Jürimäe, J, Tillmann, V, Cicchella, A, Stefanelli, C, Võsoberg, K, Tamm, AL, Jürimäe, T
Osteoporosis international : a journal established as result of cooperation between the European Foundation for Osteoporosis and the National Osteoporosis Foundation of the USA. 2016;(3):1239-1243
Abstract
SUMMARY Rhythmic gymnastics as high-impact bone loading sport has positive effects on bone mineralization in prepubertal years. Sclerostin and preadipocyte factor-1 (Pref-1) are hormones that inhibit bone formation. The present study demonstrates that these hormones are higher in gymnasts, and gymnasts present higher bone mineral density (BMD) as compared to controls. INTRODUCTION Rhythmic gymnasts (RG) start their heavy trainings already in prepuberty and despite of low body fat mass (FM) and hypoleptinemia, their BMD is higher than in non-trained normal girls. The specific role of sclerostin and Pref-1, which are the inhibitors of bone formation, in bone development is not well understood. The impact of sclerostin and Pref-1 levels on BMD, body composition, and adipocytokine values was studied in prepubertal RG and untrained controls (UC). METHODS Sixty-four 9-10-year-old girls were divided into RG (n = 32) and UC (n = 32) groups. Bone mineral and body composition values were measured by dual-energy X-ray absorptiometry and bone age by X-ray.
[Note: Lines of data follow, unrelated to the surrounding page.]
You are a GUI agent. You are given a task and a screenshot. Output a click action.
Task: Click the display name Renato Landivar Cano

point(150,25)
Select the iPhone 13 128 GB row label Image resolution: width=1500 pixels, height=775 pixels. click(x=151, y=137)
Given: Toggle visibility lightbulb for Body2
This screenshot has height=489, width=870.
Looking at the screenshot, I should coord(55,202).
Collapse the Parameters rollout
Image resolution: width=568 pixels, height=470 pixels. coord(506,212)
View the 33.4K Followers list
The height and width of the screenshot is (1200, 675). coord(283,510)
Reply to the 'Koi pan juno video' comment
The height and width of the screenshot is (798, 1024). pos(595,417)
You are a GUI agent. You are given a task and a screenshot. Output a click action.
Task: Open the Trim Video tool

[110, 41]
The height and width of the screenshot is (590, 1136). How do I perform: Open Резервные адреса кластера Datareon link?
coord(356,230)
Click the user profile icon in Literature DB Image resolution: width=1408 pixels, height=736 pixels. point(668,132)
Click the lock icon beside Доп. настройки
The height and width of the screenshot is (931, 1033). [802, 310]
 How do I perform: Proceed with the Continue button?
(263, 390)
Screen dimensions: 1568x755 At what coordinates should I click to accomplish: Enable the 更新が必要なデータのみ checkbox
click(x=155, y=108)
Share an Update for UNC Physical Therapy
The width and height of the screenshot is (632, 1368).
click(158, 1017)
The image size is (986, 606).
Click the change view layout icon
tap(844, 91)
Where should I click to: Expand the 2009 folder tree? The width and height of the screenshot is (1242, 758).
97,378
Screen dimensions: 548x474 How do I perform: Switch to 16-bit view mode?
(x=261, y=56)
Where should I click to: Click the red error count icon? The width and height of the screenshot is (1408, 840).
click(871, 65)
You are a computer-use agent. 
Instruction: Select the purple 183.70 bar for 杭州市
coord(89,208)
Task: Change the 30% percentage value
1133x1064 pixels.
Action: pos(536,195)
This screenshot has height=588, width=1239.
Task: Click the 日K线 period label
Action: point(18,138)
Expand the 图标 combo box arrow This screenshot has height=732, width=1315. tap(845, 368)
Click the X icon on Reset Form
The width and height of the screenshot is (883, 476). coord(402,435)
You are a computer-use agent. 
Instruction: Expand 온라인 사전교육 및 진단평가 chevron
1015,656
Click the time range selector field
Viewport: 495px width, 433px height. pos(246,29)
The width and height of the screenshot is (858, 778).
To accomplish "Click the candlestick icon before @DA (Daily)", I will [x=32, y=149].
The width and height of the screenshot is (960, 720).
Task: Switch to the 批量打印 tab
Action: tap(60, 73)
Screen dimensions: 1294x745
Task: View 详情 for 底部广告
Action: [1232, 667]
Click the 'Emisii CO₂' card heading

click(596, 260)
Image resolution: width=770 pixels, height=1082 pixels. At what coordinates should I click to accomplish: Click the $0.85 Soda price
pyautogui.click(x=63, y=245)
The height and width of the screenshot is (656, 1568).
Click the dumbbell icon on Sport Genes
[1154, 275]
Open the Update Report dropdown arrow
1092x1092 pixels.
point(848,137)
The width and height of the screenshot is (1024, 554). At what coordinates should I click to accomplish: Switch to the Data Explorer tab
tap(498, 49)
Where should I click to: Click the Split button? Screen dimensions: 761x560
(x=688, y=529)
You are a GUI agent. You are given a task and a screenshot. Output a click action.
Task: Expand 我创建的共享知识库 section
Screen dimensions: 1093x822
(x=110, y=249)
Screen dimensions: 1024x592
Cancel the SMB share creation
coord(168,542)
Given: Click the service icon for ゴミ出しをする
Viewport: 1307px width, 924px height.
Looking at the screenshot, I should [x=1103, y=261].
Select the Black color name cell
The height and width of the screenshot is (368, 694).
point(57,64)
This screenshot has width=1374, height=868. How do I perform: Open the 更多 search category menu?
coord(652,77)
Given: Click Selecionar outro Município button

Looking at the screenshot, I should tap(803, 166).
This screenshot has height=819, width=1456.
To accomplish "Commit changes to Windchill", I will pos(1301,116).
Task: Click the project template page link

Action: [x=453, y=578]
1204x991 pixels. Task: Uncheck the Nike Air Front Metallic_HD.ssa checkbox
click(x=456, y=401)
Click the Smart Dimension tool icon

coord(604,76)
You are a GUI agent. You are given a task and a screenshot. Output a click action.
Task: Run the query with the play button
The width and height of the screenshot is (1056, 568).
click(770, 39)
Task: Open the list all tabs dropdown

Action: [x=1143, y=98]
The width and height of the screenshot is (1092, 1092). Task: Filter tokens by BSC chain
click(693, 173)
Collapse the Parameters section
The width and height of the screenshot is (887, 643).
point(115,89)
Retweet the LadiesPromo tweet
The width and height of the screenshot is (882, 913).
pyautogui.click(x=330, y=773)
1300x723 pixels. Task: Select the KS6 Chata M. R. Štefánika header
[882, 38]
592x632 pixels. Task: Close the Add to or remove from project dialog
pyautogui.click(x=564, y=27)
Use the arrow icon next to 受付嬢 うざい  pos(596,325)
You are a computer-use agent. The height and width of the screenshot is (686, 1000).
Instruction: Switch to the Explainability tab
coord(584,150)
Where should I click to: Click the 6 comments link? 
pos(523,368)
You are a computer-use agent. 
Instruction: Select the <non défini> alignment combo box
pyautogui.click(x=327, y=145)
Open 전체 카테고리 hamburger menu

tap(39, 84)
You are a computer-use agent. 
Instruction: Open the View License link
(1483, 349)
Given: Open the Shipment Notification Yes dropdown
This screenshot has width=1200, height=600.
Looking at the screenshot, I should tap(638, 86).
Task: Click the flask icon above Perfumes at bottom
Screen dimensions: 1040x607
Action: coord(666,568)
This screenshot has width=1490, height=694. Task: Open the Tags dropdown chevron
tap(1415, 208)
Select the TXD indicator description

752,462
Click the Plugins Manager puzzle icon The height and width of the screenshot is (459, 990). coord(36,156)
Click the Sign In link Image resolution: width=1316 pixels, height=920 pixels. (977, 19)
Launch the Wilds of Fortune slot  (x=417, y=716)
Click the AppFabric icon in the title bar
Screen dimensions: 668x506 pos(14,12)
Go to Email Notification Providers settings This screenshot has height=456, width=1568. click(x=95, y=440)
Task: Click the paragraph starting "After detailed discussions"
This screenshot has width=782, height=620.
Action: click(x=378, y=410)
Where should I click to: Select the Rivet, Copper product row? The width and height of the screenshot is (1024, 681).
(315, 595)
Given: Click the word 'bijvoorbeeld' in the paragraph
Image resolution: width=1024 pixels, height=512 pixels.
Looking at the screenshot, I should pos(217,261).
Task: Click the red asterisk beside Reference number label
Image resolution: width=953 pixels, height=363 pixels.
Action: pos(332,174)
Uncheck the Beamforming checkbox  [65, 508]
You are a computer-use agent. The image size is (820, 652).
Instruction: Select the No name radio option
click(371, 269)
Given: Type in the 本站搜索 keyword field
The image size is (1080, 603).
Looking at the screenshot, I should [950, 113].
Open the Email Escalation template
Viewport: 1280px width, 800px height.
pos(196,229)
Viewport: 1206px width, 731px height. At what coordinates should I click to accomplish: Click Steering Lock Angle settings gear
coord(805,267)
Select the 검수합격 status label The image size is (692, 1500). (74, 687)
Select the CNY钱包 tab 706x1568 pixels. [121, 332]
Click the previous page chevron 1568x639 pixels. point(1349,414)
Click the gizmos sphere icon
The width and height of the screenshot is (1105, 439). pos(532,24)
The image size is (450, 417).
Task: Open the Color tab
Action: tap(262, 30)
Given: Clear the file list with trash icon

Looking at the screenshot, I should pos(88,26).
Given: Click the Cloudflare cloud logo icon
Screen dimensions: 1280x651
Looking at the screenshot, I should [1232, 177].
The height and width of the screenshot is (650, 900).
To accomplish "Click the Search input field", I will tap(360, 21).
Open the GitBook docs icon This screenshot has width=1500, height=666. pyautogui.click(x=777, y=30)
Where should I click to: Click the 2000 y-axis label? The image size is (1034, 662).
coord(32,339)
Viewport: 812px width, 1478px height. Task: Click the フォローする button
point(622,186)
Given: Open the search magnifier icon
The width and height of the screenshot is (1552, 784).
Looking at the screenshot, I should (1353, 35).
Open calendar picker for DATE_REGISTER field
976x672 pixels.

Sclerostin, Pref-1, leptin, and adiponectin levels were measured from fasting blood samples. RESULTS Sclerostin (RG 19.8 ± 6.3 pmol/l; UC 15.8 ± 5.4 pmol/l) and Pref-1 (RG 1.6 ± 1.0 ng/ml; UC 1.1 ± 0.5 ng/ml) were higher (p < 0.05) in RG compared with UC. Sclerostin was related to adiponectin (r = 0.41; p < 0.05) in UC. No relationship was found between sclerostin and Pref-1 with BMD values in prepubertal RG and age-matched UC groups. CONCLUSIONS Sclerostin and Pref-1 levels are higher in RG compared to UC girls. Specific physical activity pattern seen in prepubertal RG has a beneficial effect on bone mineralization despite increased levels of hormones that inhibit bone formation.